En 2023, La Quadrature du Net (LQDN) a eu accès à des versions du code source de l’algorithme – un ensemble d’instructions écrites par des programmeurs pour créer un programme informatique – qui ont révélé le caractère discriminatoire du système.
Depuis 2010, la CNAF utilise un algorithme de notation des risques pour identifier les personnes susceptibles de commettre une fraude aux prestations en recevant des trop-perçus. L’algorithme attribue un score de risque compris entre zéro et un à toutes les personnes bénéficiant d’allocations familiales et de logement. Plus le score est proche de un, plus il est probable qu’il soit signalé aux fins d’enquête.

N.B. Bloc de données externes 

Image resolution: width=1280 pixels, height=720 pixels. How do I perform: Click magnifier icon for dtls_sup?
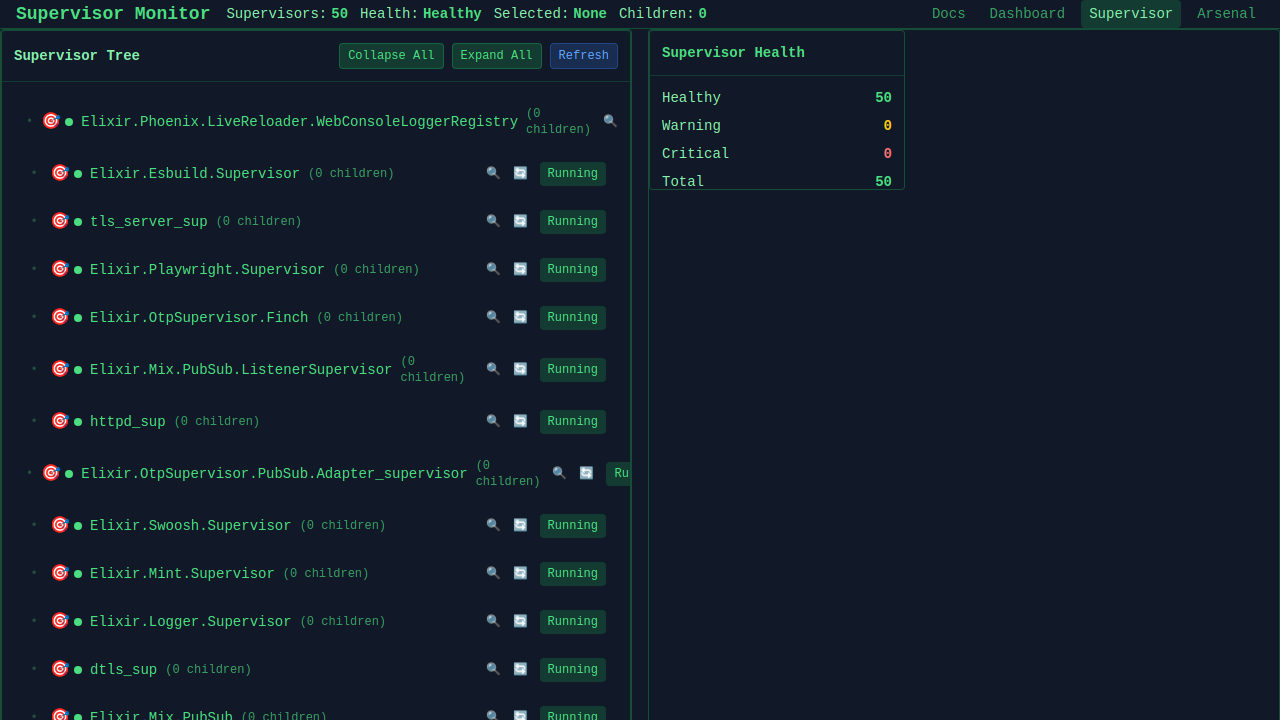pyautogui.click(x=493, y=669)
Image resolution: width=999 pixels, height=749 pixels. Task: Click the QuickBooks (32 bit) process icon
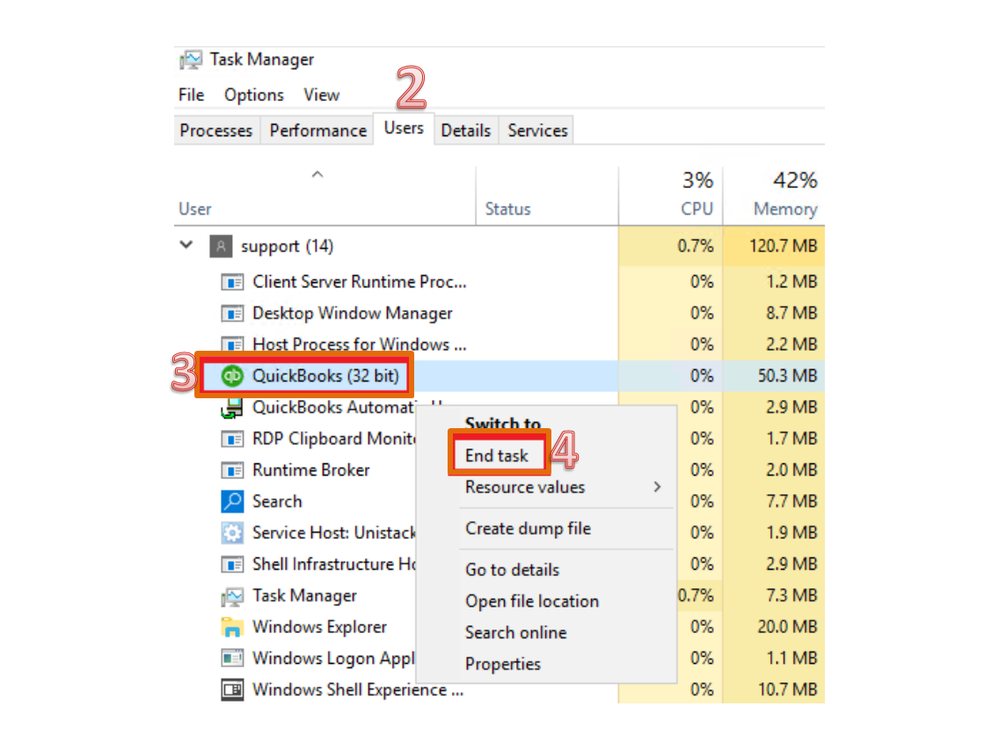pyautogui.click(x=232, y=376)
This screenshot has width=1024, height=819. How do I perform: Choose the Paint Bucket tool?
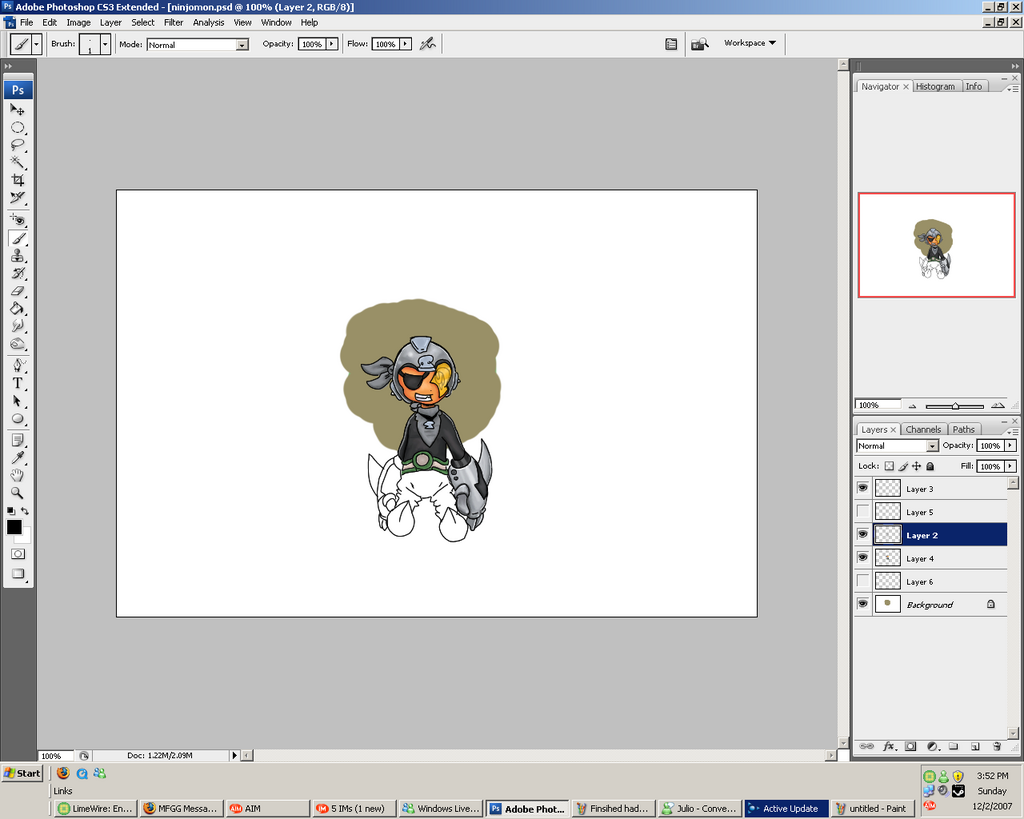coord(18,308)
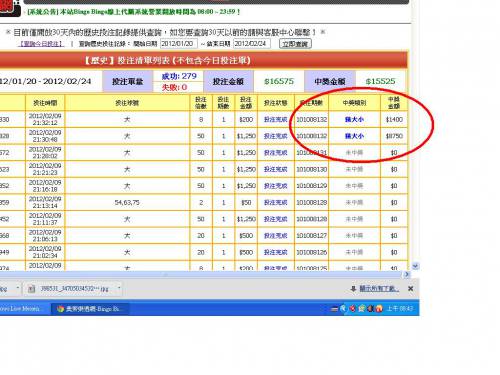
Task: Click the horizontal scrollbar right arrow
Action: click(x=407, y=274)
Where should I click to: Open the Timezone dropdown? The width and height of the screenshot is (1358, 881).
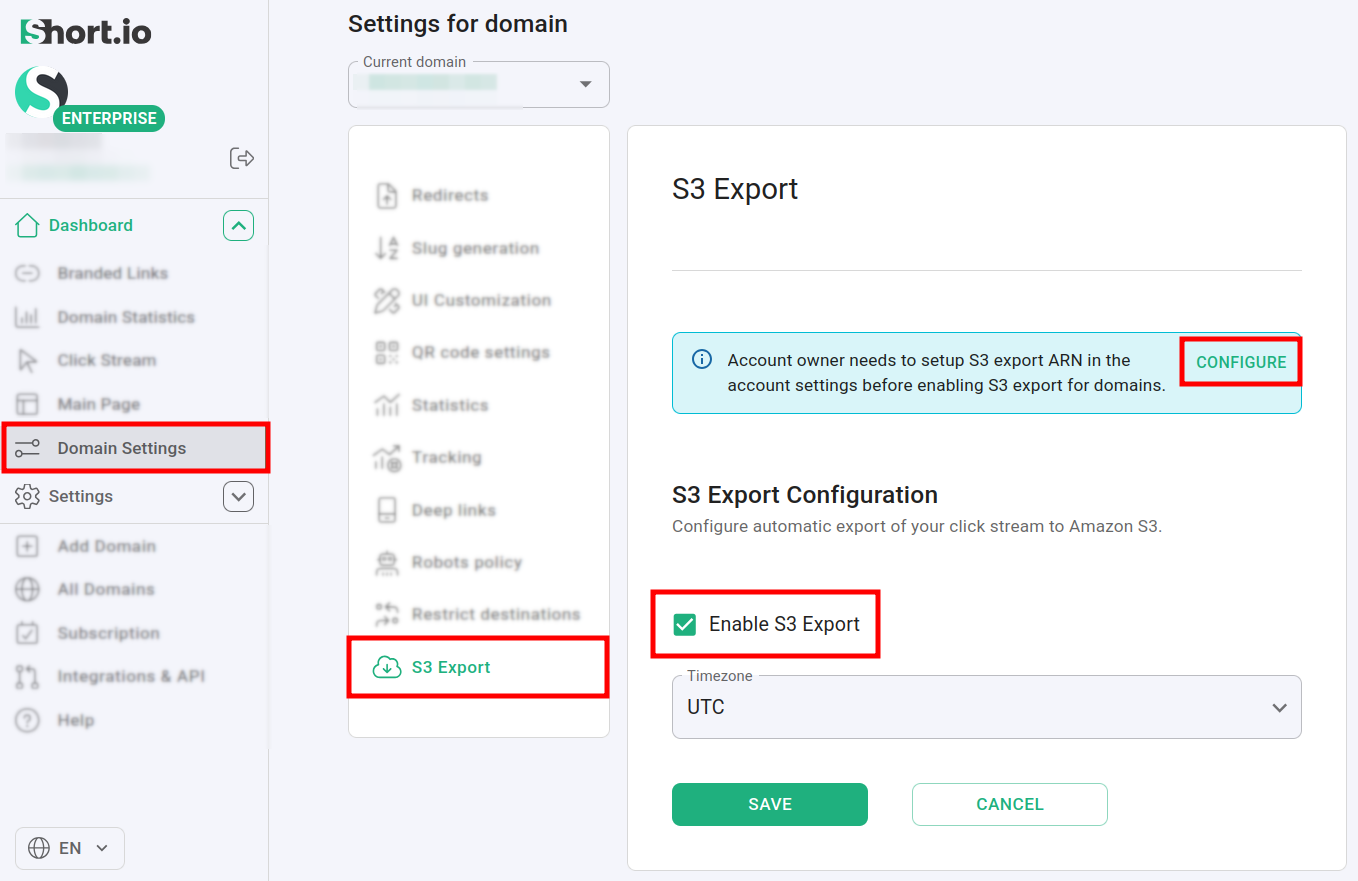click(986, 707)
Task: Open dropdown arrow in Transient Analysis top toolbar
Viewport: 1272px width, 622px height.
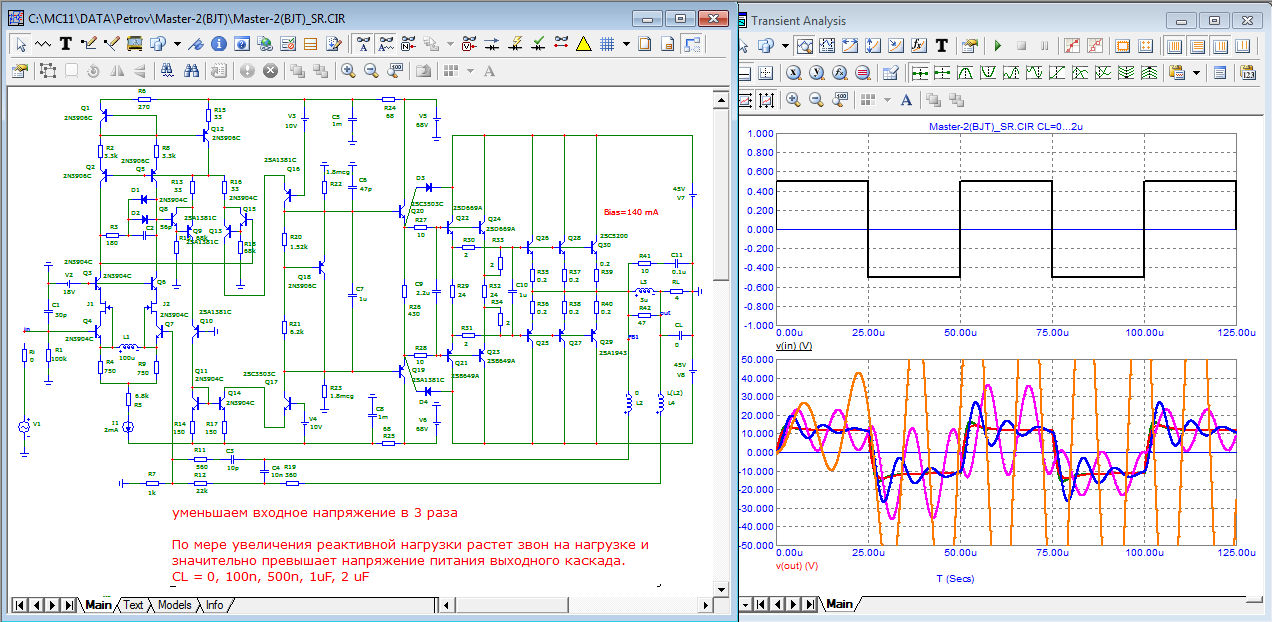Action: pyautogui.click(x=785, y=45)
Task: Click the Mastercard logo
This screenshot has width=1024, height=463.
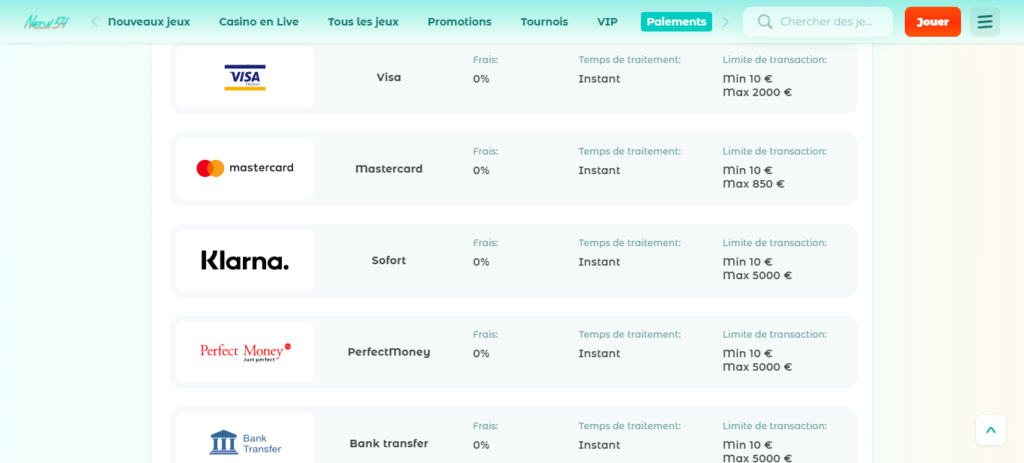Action: click(x=245, y=168)
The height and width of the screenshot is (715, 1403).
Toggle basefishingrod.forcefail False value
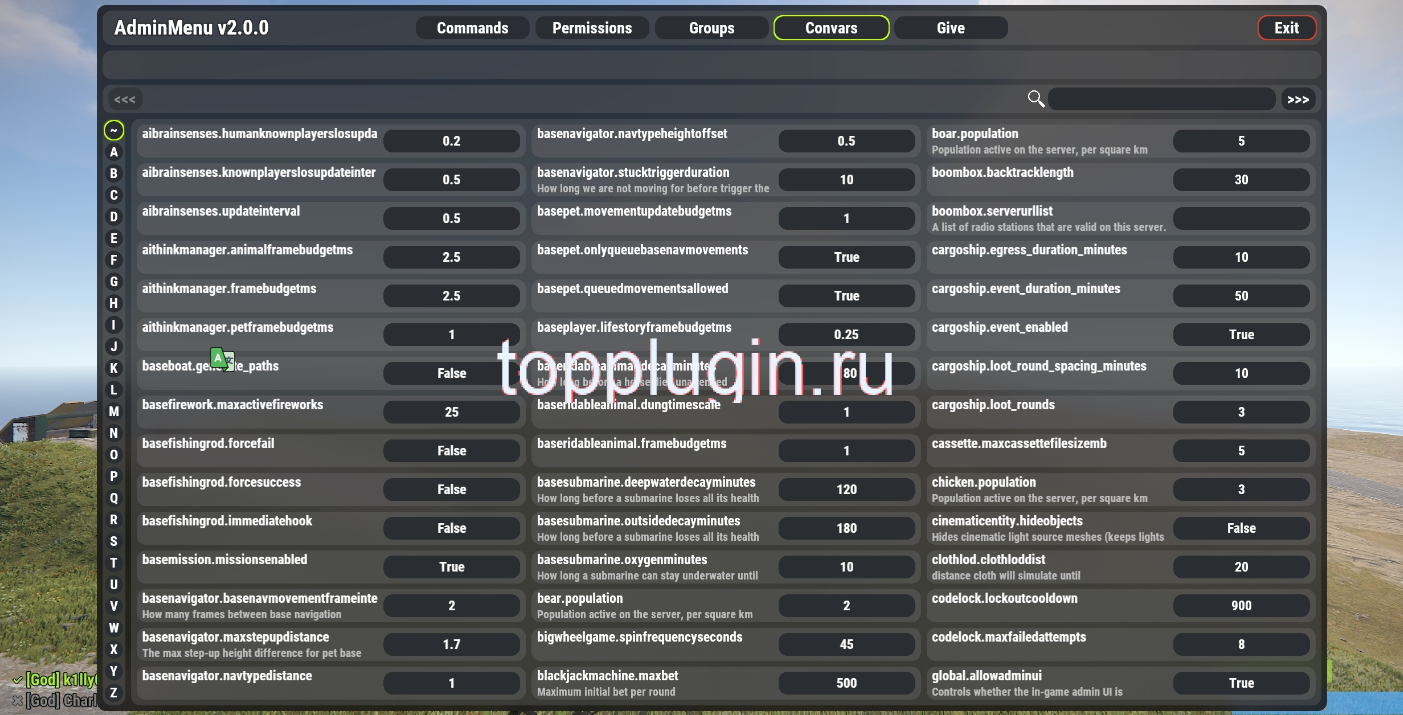(x=451, y=451)
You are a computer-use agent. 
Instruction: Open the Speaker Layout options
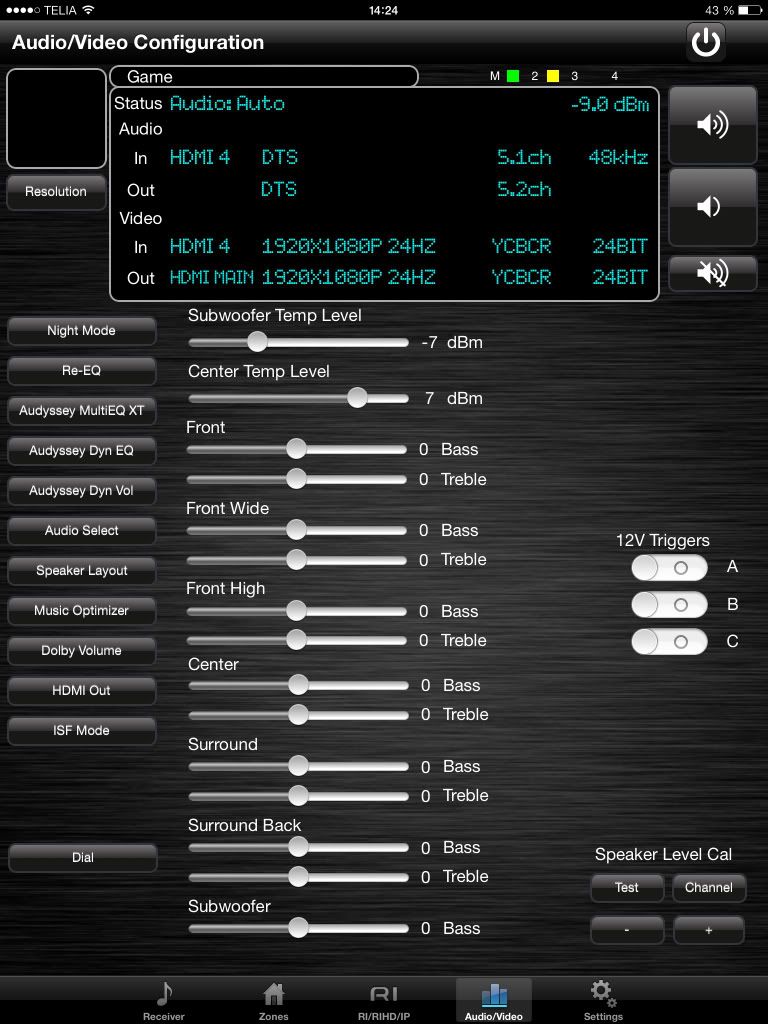click(x=82, y=571)
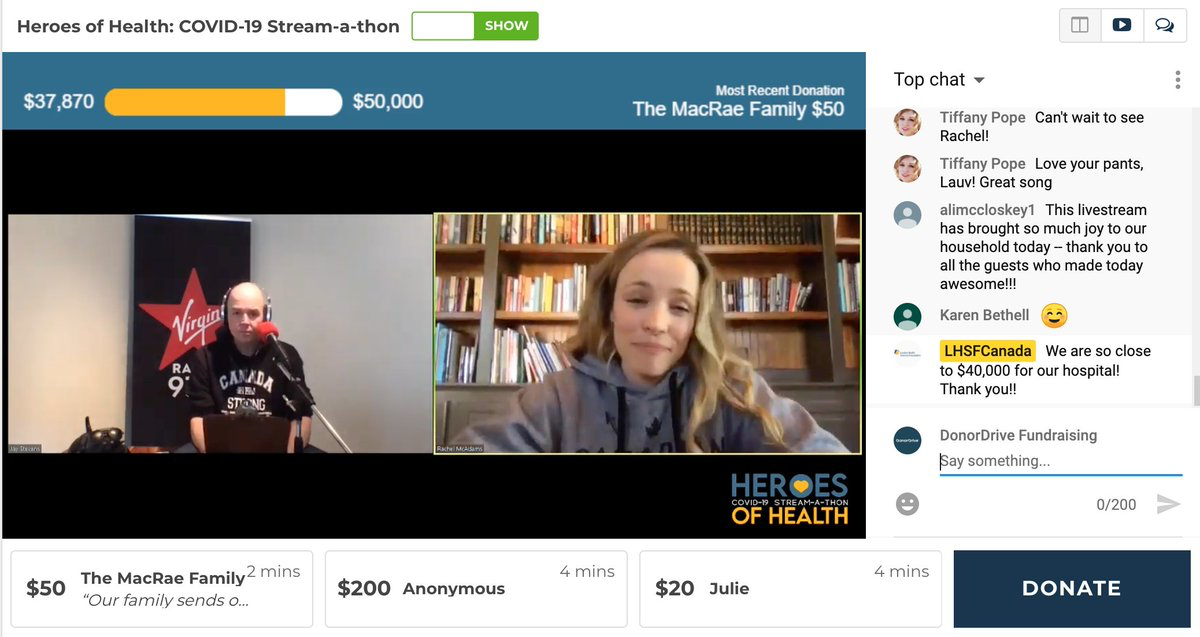Open The MacRae Family $50 donation card
Screen dimensions: 1200x637
point(162,589)
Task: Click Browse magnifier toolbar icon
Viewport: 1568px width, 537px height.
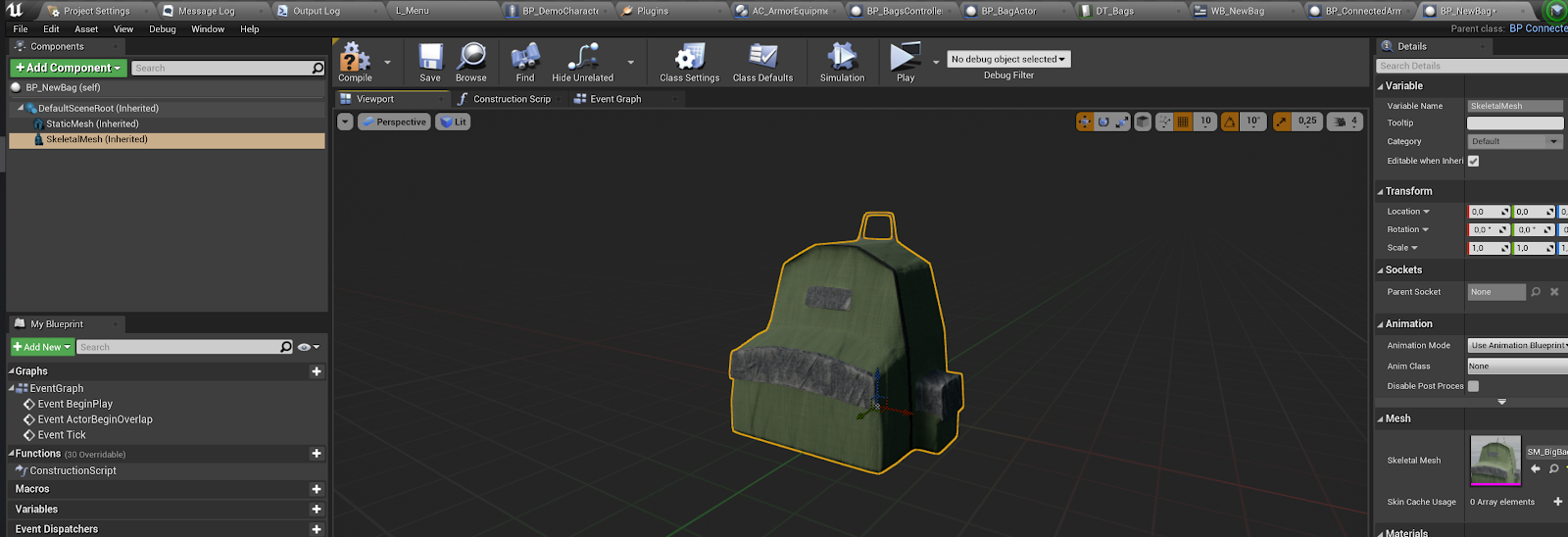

En France, on compte au total 32 millions de personnes vivant en cellule familiale et bénéficiant d’une prestation de la CNAF. Vos données personnelles sensibles et celles de votre famille sont périodiquement traitées et un score de risque leur est attribué.
Les critères qui augmentent le score de risque d’une personne comprennent des paramètres discriminatoires à l’égard des familles vulnérables, comme avoir un faible revenu, ne pas être employé, vivre dans un quartier défavorisé, consacrer une part importante de son revenu au loyer et travailler avec un handicap. Les détails des personnes signalées comme ayant un score de risque élevé sont compilés dans une liste qui fera l’objet d’une enquête plus approfondie par un enquêteur chargé des fraudes.
« Bien que les autorités annoncent l’introduction de technologies algorithmiques dans les systèmes de protection sociale comme moyen d’accroître l’efficacité et de détecter les fraudes et les erreurs, dans la pratique, ces systèmes compliquent la réalité de la vie des gens. Ils fonctionnent comme de vastes outils d’exploration de données qui stigmatisent les groupes marginalisés et portent atteinte à la vie privée », a déclaré Agnès Callamard.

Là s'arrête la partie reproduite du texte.